What about the other weak global economic growth data? Well, Japan's economic weakness is also not as bad as it seems. According to Takashi Miwa, a research analyst at Nomura:
"A breakdown by demand category shows a 0.1% qq drop in real spending and 1.8% for real exports, with such factors working to push down real GDP We believe that this turn to negative GDP growth is a temporary downturn caused by natural disasters. In fact, monthly indicators published since October show a recovery in real exports and real spending, which had also shrunk qq in July- September. "
At the same time, the growth rate of global production, while gradually slowing from the end of 2017, seems to be bottoming at a level that makes a global setback unlikely.
(Source: Bloomberg) – Over 50 Indicates Positive Growth
How about slowing global growth forecasts? Well, slower growth is not the same as negative growth. The IMF estimates that the world economy will grow 3.7% next year, down from 3.9% this year.
(Source: Forexlive) – November estimates
The OECD also expects slower but solid growth ahead, including in all major economies.
The point is that when you see scary headlines in the financial media, you realize that these serve two main goals. They are meant to explain short-term market volatility (basically a guess why stocks fall on a given day). But more importantly, they are designed to maximize pageviews and ad revenue. They are NOT generated with your best interest in mind. All investment decisions must be made with a long-term focus, taking into account your personal risk tolerances, long-term plans and what resource allocation best suits your financial goals.
Current economic growth
- Q3: 3.5% (other estimate)
- Q4: About 2.4% to 2.5%
- All year 2018: 2.9% to 3.1%
- 2019: 2.4% to 2.7%
(Source: Atlanta Federal Reserve)
Each major GDP model uses slightly different combinations and weightings on leading indicators to estimate the current growth in the economy. The actual weekly figure is therefore far less important than the estimate.

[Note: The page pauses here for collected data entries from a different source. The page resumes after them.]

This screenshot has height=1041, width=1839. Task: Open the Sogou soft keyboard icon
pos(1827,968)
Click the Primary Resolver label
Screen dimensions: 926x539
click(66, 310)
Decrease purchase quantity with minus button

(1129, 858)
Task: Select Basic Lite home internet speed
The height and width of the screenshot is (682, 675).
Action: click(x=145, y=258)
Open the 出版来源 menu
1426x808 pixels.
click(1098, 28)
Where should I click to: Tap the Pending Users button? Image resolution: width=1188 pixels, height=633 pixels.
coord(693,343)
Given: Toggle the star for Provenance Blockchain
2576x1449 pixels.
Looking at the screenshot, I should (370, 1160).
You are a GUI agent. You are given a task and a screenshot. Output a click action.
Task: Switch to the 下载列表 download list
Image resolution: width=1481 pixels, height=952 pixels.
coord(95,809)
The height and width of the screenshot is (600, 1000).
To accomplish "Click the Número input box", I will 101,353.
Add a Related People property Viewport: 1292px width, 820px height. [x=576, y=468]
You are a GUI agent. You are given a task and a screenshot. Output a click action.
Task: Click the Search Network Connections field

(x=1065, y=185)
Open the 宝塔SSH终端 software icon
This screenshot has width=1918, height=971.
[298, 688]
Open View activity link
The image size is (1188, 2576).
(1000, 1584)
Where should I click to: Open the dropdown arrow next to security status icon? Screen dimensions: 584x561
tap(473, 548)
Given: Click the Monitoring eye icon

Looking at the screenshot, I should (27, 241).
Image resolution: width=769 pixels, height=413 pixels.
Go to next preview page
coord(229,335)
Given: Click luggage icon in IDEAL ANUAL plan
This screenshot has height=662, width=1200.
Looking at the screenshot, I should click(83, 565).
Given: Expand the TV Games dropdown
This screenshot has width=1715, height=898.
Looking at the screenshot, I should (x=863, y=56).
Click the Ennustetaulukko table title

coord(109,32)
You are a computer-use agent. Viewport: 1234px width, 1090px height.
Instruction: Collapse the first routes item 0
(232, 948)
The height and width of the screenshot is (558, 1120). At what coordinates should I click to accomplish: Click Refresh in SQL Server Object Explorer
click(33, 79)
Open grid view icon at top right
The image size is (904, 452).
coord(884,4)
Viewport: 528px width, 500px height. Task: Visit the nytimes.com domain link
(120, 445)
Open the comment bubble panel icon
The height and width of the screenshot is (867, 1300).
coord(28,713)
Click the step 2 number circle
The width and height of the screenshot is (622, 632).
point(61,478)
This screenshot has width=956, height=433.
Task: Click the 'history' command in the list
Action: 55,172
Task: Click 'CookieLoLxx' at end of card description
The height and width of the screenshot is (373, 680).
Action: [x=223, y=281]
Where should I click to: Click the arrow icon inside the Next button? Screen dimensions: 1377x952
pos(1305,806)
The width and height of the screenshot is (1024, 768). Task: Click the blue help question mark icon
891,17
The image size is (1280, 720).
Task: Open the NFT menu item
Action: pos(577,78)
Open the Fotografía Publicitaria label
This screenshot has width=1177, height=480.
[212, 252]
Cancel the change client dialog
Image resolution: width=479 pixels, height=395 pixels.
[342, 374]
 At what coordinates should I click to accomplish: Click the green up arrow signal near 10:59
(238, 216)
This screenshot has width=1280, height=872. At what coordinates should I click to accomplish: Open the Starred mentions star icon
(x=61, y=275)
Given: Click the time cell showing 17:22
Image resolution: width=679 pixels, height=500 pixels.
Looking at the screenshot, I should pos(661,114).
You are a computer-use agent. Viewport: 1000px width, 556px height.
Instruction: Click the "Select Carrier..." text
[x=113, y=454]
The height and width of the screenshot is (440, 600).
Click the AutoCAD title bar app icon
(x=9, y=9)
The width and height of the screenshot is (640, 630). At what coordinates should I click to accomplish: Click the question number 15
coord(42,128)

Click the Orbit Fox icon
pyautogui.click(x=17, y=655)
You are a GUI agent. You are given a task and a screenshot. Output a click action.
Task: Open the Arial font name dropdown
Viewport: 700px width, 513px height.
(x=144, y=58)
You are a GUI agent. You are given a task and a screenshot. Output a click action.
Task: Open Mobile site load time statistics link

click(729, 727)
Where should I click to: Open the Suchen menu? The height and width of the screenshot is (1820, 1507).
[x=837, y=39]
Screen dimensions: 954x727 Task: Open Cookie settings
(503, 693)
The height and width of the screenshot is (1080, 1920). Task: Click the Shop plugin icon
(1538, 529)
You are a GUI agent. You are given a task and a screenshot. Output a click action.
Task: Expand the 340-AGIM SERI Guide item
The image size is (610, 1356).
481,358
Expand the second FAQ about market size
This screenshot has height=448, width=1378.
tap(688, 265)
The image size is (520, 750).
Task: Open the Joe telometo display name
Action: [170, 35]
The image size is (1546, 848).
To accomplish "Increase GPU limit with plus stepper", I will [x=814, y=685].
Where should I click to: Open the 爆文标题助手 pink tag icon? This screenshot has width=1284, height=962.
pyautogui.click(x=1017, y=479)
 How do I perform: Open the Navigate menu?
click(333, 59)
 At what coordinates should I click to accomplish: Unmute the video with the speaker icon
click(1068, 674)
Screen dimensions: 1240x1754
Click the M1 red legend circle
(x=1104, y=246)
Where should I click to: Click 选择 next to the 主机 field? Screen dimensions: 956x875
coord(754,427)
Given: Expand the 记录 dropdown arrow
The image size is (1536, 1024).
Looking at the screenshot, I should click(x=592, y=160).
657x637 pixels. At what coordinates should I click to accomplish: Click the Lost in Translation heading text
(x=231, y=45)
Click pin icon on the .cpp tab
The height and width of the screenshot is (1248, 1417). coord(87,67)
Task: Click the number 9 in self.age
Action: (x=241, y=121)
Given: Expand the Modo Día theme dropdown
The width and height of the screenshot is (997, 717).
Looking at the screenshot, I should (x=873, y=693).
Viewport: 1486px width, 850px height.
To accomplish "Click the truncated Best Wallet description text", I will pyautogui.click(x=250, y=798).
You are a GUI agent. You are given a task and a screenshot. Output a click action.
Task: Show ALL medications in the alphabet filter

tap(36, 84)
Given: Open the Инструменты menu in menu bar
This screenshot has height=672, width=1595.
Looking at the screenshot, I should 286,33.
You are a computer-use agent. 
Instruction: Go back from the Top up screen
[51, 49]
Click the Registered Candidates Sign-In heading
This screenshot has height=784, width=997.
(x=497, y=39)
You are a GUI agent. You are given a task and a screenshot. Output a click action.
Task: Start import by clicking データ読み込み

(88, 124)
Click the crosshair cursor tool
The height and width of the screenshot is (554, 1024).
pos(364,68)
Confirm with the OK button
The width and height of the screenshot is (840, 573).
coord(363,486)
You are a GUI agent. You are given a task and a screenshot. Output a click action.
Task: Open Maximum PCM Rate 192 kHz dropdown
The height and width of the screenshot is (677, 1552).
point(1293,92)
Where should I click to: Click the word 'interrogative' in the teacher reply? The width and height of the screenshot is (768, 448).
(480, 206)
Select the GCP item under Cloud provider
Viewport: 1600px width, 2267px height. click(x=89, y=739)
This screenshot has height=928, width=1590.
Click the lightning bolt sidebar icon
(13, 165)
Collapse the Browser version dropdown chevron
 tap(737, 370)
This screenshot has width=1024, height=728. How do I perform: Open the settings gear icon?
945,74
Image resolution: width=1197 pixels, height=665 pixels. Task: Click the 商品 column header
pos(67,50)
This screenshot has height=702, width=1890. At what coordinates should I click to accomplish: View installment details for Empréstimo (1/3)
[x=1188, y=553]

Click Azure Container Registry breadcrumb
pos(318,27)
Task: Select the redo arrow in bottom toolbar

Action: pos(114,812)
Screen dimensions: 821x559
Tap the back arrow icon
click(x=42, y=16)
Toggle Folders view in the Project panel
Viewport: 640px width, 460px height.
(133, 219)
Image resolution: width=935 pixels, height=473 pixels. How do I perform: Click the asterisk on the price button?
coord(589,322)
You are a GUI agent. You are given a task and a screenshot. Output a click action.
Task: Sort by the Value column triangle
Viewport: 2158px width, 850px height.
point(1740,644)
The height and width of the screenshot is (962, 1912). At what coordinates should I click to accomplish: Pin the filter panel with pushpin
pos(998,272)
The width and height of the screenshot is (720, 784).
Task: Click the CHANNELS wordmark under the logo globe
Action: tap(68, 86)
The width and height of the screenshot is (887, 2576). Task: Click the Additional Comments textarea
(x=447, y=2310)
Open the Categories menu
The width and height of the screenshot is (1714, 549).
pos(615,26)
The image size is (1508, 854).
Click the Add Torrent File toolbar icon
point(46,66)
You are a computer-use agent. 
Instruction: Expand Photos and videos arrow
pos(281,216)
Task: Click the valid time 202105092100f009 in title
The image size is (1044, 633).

Atlanta Fed's model is the most volatile I track, and is once more far bullish (3% growth) than the general economics consensus 2.5%).
(Source: New York Federal Reserve)
New York Fed's BNP Model, which tends to celebrate The conservative side is sidelined with the consensus estimate with a forecast of 2.4%. It is not only for the fourth quarter, but also for the first quarter.
Current is still the most bullish forecast, with growth of 3.5% in the quarter, but it is down from previous estimates as high as 3.9%. Personally, I tend to page with New York Bold on this and estimates that we currently grow 2.4% to 2.5%.
It would mean 2018 GDP Growth by:
- Q1: 2.2%
- Q2: 4.2%
- Q3: 3.5%
- Q4: 2.4% to 2, 5%
- All year: 2.9% to 3.1%
Although it is absolutely disappointing that US growth will slow down in 2019, I have to remind you that this was entirely expected.